I'm normally good at shielding myself from others feelings & by that I mean being very picky about who I hang out with for long periods of time. That being said, I have a close friend I met almost 3 years ago. We're very much opposites, but it works for us. We've helped each other grow through our friendship, even if we don't see eye to eye we've respected each other, been non-judgmental & all the good stuff that friendship adds to life. Recently though she's been struggling emotionally with a bad break-up. I wasinadvertently her rock after the break-up, going everywhere with her to help her feel less lost & just be her friend. It's draining but I feel as though it's worth it because we're friends & have been for a while & I feel as though the feelings would be reciprocated. That's my expectation I know, but history has shown the reciprocation to be reality...
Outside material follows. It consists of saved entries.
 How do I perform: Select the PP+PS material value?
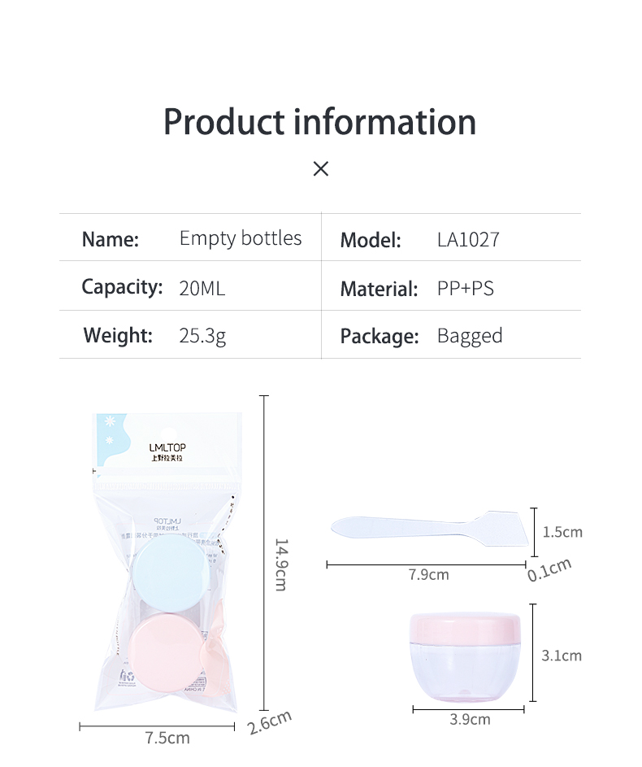tap(465, 288)
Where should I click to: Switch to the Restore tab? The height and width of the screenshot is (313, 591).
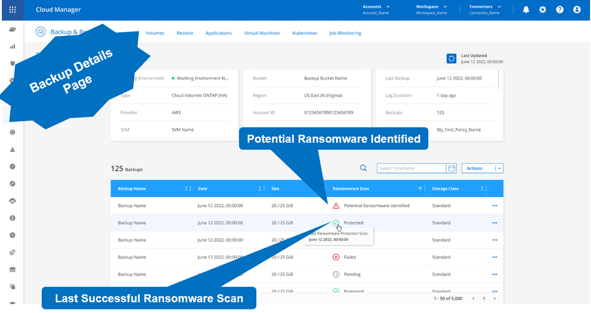click(185, 33)
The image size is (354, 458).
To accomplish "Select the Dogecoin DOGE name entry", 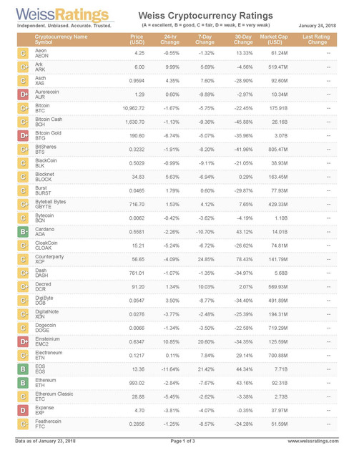I will pos(45,328).
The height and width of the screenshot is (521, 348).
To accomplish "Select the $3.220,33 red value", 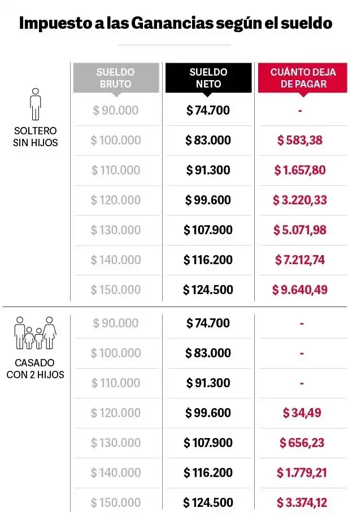I will [x=299, y=200].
Anyways, we recently had a tiff because of a guy that's been in my life since I was 8. He came over to my place one night when she was there & she excluded herself from us & tried to manipulate the whole situation. It was as if her energy filled my whole apartment & I was just sitting in the corner. She left to go to the store & when she made it back my friend left due the uncomfortable feeling that came along with her attitude. I haven't felt anything like this EVER! Her negativity/manipulation/selfishness was so HUGE after he left that I was SEETHING! I kept a tight lid on it, but she showed me herself in a different light that night by trying to make me feel bad because HER emotional state was effected; which frankly I do not appreciate. I voiced all this to her -- she eventually apologized. I know she's in a messy place emotionally... I'm just really messed up about all of this.
I feel like I've known these qualities about her for sometime, but maybe I dismissed them? They're so glaring right now to the point of hurt. I'm in emotional pain because I feel as though I'm losing my friend, but I'm also questioning was she even a friend to begin with? I would always take her problems on as my own & not judge her. Right now I feel judgment from her & also lack of care about my life... as if the relationship is one-sided.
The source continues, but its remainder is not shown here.